Challenge: Copy every row below word for word, without changing anything.

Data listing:
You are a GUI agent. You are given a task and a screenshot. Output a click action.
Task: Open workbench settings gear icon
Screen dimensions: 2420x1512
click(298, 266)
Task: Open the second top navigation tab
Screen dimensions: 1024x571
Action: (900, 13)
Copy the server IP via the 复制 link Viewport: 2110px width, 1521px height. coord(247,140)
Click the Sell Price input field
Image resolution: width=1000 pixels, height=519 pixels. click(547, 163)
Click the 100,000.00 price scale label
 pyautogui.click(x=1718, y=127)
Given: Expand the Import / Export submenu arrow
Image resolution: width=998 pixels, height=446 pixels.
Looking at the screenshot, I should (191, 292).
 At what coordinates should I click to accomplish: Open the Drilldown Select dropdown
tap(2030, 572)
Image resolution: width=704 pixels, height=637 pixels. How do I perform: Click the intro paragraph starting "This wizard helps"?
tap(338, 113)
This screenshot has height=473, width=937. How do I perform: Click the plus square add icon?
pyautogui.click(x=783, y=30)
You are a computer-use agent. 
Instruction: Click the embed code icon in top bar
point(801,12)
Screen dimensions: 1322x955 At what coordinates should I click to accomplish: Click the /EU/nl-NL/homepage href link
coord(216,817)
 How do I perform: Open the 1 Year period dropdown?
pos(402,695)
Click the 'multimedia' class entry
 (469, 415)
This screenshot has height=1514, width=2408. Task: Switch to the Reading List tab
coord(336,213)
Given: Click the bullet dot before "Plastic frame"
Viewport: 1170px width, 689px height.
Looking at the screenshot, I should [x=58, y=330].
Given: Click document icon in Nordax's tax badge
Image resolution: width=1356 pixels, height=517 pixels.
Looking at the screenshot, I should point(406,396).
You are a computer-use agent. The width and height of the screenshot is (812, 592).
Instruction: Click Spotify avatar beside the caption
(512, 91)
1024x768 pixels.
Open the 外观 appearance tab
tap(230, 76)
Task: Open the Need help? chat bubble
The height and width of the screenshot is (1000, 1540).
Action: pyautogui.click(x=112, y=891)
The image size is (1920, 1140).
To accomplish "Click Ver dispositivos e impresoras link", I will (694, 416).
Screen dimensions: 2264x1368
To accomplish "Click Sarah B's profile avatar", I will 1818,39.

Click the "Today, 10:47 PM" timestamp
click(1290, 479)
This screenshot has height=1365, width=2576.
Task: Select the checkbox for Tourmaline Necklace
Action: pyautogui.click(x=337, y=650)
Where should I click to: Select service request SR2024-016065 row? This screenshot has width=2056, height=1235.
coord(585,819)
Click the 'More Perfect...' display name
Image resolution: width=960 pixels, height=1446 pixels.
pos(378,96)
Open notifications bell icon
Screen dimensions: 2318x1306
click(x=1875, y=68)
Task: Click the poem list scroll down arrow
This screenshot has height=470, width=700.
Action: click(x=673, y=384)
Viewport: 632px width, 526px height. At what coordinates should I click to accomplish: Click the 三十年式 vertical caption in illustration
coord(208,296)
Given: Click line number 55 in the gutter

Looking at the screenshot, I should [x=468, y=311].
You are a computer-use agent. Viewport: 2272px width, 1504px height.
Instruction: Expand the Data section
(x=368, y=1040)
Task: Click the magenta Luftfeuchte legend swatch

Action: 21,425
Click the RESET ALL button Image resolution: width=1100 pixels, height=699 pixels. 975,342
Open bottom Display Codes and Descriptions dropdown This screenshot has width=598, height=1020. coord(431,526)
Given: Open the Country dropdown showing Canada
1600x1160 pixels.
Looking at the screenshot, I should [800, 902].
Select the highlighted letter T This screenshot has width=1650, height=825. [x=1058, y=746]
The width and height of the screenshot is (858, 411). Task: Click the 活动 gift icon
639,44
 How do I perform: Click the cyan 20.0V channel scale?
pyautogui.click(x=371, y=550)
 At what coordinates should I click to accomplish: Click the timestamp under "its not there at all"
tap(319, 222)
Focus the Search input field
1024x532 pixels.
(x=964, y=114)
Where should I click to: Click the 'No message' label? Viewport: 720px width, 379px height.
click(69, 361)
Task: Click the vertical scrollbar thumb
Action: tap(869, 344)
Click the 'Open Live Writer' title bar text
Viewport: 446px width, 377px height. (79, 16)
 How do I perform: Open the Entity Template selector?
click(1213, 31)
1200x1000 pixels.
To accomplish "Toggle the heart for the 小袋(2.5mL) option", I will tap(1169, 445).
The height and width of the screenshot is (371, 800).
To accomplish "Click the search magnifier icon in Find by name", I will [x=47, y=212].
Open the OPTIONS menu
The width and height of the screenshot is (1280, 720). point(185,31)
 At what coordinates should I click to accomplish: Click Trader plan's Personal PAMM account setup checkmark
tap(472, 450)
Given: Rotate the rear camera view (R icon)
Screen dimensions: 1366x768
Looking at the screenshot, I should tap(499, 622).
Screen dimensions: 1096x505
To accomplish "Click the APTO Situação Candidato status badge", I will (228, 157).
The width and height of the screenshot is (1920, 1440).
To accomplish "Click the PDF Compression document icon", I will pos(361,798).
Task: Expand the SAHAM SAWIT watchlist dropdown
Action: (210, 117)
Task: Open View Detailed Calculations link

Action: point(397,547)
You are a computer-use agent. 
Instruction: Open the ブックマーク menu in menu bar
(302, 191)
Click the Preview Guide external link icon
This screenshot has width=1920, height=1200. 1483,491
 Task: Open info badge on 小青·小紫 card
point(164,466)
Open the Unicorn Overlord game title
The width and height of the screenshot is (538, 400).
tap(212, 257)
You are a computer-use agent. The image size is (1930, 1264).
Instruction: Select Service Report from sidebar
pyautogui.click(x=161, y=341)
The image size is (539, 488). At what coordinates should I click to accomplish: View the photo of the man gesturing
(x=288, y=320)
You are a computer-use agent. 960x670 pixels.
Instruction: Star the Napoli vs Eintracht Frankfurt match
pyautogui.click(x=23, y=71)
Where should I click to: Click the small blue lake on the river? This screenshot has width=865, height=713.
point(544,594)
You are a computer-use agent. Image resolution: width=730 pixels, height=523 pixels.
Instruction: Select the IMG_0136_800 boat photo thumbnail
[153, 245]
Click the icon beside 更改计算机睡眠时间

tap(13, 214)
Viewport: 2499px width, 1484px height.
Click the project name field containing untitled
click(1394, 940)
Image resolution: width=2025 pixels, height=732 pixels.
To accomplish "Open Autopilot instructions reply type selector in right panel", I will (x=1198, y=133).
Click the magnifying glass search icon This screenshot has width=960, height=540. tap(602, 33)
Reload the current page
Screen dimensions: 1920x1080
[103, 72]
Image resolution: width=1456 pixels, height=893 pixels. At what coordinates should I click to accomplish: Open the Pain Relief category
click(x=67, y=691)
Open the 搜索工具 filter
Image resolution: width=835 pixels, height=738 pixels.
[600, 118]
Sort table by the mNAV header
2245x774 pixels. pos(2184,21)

Output for this task:
You are a GUI agent. You are given a task and a screenshot. Output a click action.
Task: Open workbench settings gear icon
Screen dimensions: 2420x1512
click(298, 266)
Task: Open the second top navigation tab
Screen dimensions: 1024x571
Action: (900, 13)
Copy the server IP via the 复制 link Viewport: 2110px width, 1521px height. coord(247,140)
Click the Sell Price input field
Image resolution: width=1000 pixels, height=519 pixels. click(547, 163)
Click the 100,000.00 price scale label
 pyautogui.click(x=1718, y=127)
Given: Expand the Import / Export submenu arrow
Image resolution: width=998 pixels, height=446 pixels.
Looking at the screenshot, I should (191, 292).
 At what coordinates should I click to accomplish: Open the Drilldown Select dropdown
tap(2030, 572)
Image resolution: width=704 pixels, height=637 pixels. How do I perform: Click the intro paragraph starting "This wizard helps"?
tap(338, 113)
This screenshot has height=473, width=937. How do I perform: Click the plus square add icon?
pyautogui.click(x=783, y=30)
You are a computer-use agent. 
Instruction: Click the embed code icon in top bar
point(801,12)
Screen dimensions: 1322x955 At what coordinates should I click to accomplish: Click the /EU/nl-NL/homepage href link
coord(216,817)
 How do I perform: Open the 1 Year period dropdown?
pos(402,695)
Click the 'multimedia' class entry
 (469, 415)
This screenshot has height=1514, width=2408. Task: Switch to the Reading List tab
coord(336,213)
Given: Click the bullet dot before "Plastic frame"
Viewport: 1170px width, 689px height.
Looking at the screenshot, I should [x=58, y=330].
Given: Click document icon in Nordax's tax badge
Image resolution: width=1356 pixels, height=517 pixels.
Looking at the screenshot, I should point(406,396).
You are a computer-use agent. The width and height of the screenshot is (812, 592).
Instruction: Click Spotify avatar beside the caption
(512, 91)
1024x768 pixels.
Open the 外观 appearance tab
tap(230, 76)
Task: Open the Need help? chat bubble
The height and width of the screenshot is (1000, 1540).
Action: pyautogui.click(x=112, y=891)
The image size is (1920, 1140).
To accomplish "Click Ver dispositivos e impresoras link", I will (694, 416).
Screen dimensions: 2264x1368
To accomplish "Click Sarah B's profile avatar", I will 1818,39.

Click the "Today, 10:47 PM" timestamp
click(1290, 479)
This screenshot has height=1365, width=2576.
Task: Select the checkbox for Tourmaline Necklace
Action: pyautogui.click(x=337, y=650)
Where should I click to: Select service request SR2024-016065 row? This screenshot has width=2056, height=1235.
coord(585,819)
Click the 'More Perfect...' display name
Image resolution: width=960 pixels, height=1446 pixels.
pos(378,96)
Open notifications bell icon
Screen dimensions: 2318x1306
click(x=1875, y=68)
Task: Click the poem list scroll down arrow
This screenshot has height=470, width=700.
Action: click(x=673, y=384)
Viewport: 632px width, 526px height. At what coordinates should I click to accomplish: Click the 三十年式 vertical caption in illustration
coord(208,296)
Given: Click line number 55 in the gutter

Looking at the screenshot, I should [x=468, y=311].
You are a computer-use agent. Viewport: 2272px width, 1504px height.
Instruction: Expand the Data section
(x=368, y=1040)
Task: Click the magenta Luftfeuchte legend swatch

Action: 21,425
Click the RESET ALL button Image resolution: width=1100 pixels, height=699 pixels. 975,342
Open bottom Display Codes and Descriptions dropdown This screenshot has width=598, height=1020. coord(431,526)
Given: Open the Country dropdown showing Canada
1600x1160 pixels.
Looking at the screenshot, I should [800, 902].
Select the highlighted letter T This screenshot has width=1650, height=825. [x=1058, y=746]
The width and height of the screenshot is (858, 411). Task: Click the 活动 gift icon
639,44
 How do I perform: Click the cyan 20.0V channel scale?
pyautogui.click(x=371, y=550)
 At what coordinates should I click to accomplish: Click the timestamp under "its not there at all"
tap(319, 222)
Focus the Search input field
1024x532 pixels.
(x=964, y=114)
Where should I click to: Click the 'No message' label? Viewport: 720px width, 379px height.
click(69, 361)
Task: Click the vertical scrollbar thumb
Action: tap(869, 344)
Click the 'Open Live Writer' title bar text
Viewport: 446px width, 377px height. (79, 16)
 How do I perform: Open the Entity Template selector?
click(1213, 31)
1200x1000 pixels.
To accomplish "Toggle the heart for the 小袋(2.5mL) option", I will tap(1169, 445).
The height and width of the screenshot is (371, 800).
To accomplish "Click the search magnifier icon in Find by name", I will [x=47, y=212].
Open the OPTIONS menu
The width and height of the screenshot is (1280, 720). point(185,31)
 At what coordinates should I click to accomplish: Click Trader plan's Personal PAMM account setup checkmark
tap(472, 450)
Given: Rotate the rear camera view (R icon)
Screen dimensions: 1366x768
Looking at the screenshot, I should tap(499, 622).
Screen dimensions: 1096x505
To accomplish "Click the APTO Situação Candidato status badge", I will (228, 157).
The width and height of the screenshot is (1920, 1440).
To accomplish "Click the PDF Compression document icon", I will pos(361,798).
Task: Expand the SAHAM SAWIT watchlist dropdown
Action: (210, 117)
Task: Open View Detailed Calculations link

Action: point(397,547)
You are a computer-use agent. 
Instruction: Open the ブックマーク menu in menu bar
(302, 191)
Click the Preview Guide external link icon
This screenshot has width=1920, height=1200. 1483,491
 Task: Open info badge on 小青·小紫 card
point(164,466)
Open the Unicorn Overlord game title
The width and height of the screenshot is (538, 400).
tap(212, 257)
You are a computer-use agent. The image size is (1930, 1264).
Instruction: Select Service Report from sidebar
pyautogui.click(x=161, y=341)
The image size is (539, 488). At what coordinates should I click to accomplish: View the photo of the man gesturing
(x=288, y=320)
You are a computer-use agent. 960x670 pixels.
Instruction: Star the Napoli vs Eintracht Frankfurt match
pyautogui.click(x=23, y=71)
Where should I click to: Click the small blue lake on the river? This screenshot has width=865, height=713.
point(544,594)
You are a computer-use agent. Image resolution: width=730 pixels, height=523 pixels.
Instruction: Select the IMG_0136_800 boat photo thumbnail
[153, 245]
Click the icon beside 更改计算机睡眠时间

tap(13, 214)
Viewport: 2499px width, 1484px height.
Click the project name field containing untitled
click(1394, 940)
Image resolution: width=2025 pixels, height=732 pixels.
To accomplish "Open Autopilot instructions reply type selector in right panel", I will (x=1198, y=133).
Click the magnifying glass search icon This screenshot has width=960, height=540. tap(602, 33)
Reload the current page
Screen dimensions: 1920x1080
[103, 72]
Image resolution: width=1456 pixels, height=893 pixels. At what coordinates should I click to accomplish: Open the Pain Relief category
click(x=67, y=691)
Open the 搜索工具 filter
Image resolution: width=835 pixels, height=738 pixels.
[600, 118]
Sort table by the mNAV header
2245x774 pixels. pos(2184,21)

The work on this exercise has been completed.